The specific example which covers almost exactly what you’re asking for is available in the CUDA SDK. It’s the threadFenceReduction example.
From its comments:
// This reduction kernel reduces an arbitrary size array in a single kernel invocation
// It does so by keeping track of how many blocks have finished. After each thread
// block completes the reduction of its own block of data, it "takes a ticket" by
// atomically incrementing a global counter. If the ticket value is equal to the number
// of thread blocks, then the block holding the ticket knows that it is the last block
// to finish. This last block is responsible for summing the results of all the other
// In order for this to work, we must be sure that before a block takes a ticket, all
// of its memory transactions have completed. This is what __threadfence() does -- it
// blocks until the results of all outstanding memory transactions within the
// calling thread are visible to all other threads.

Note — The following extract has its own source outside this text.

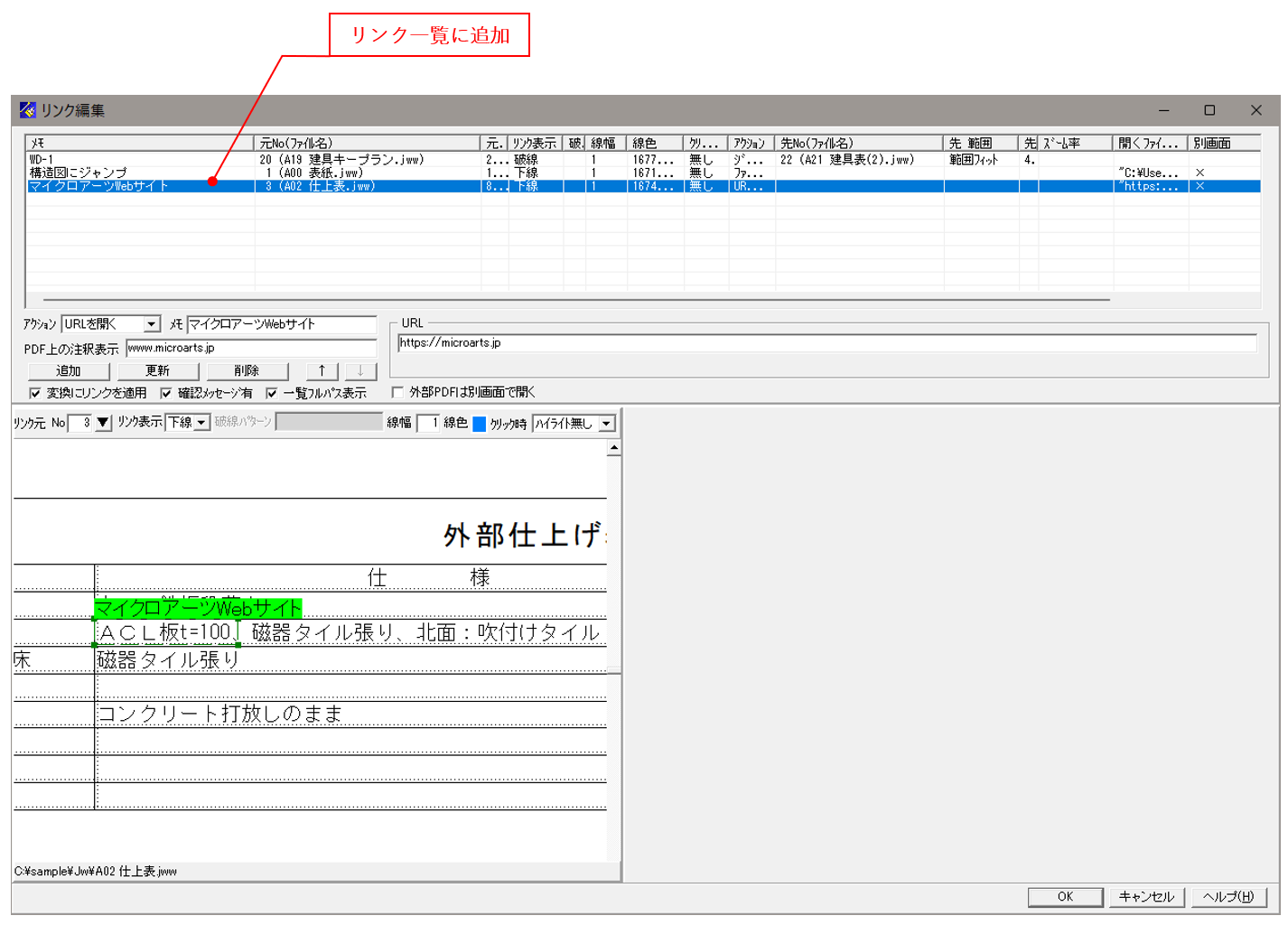The height and width of the screenshot is (925, 1288).
Task: Toggle 一覧フルパス表示 off
Action: [x=272, y=392]
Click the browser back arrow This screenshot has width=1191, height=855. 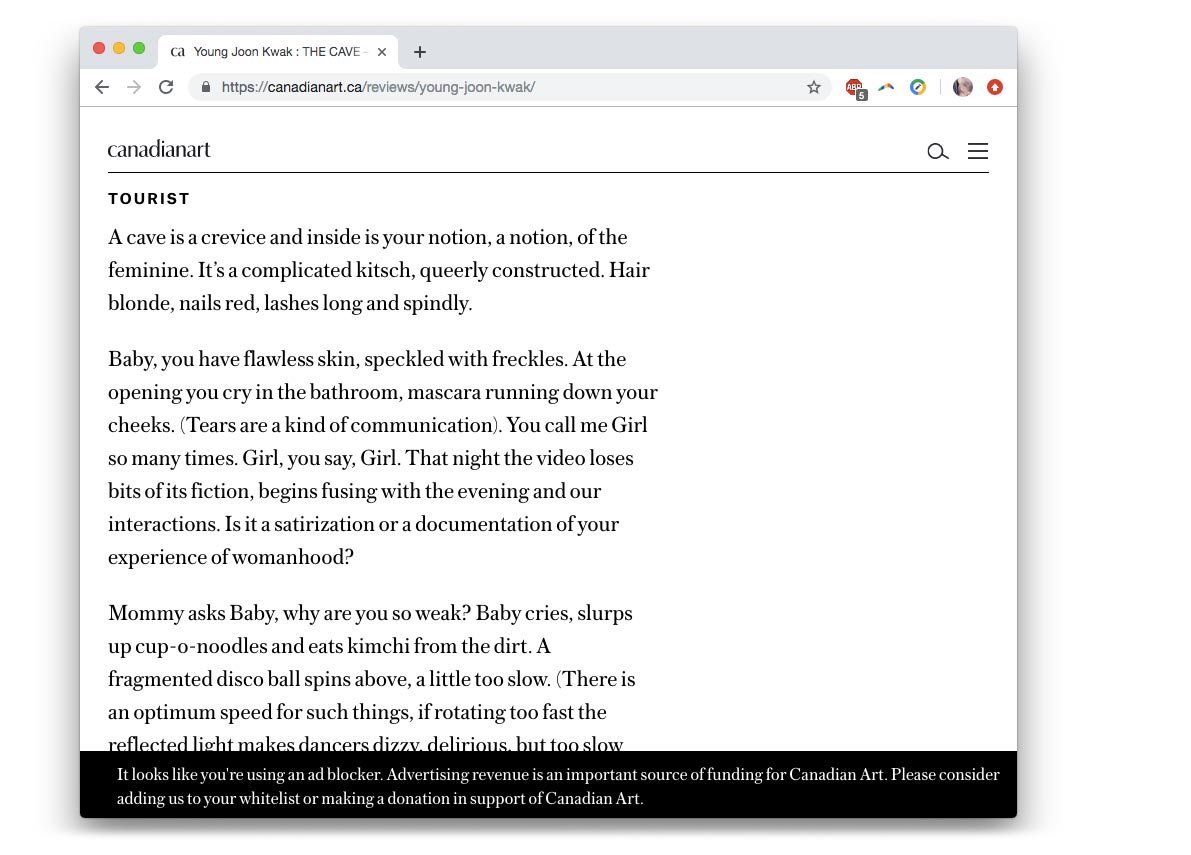[x=102, y=87]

// For more details on the reduction algorithm (notably the multi-pass approach), see
// the "reduction" sample in the CUDA SDK.
But also note, if you’re just trying to accumulate a maximum over blocks, then you can use the one-line atomicMax. Normally atomics are expensive and should be used sparingly, but the overhead of a single atomic per block is negligible.
The code then becomes very easy. There’s a sight complication if you’re finding the max of a float, though, you need to do a little bit-level transform to make it sortable (a trick also used by the radix sort). atomic ops only work on integers.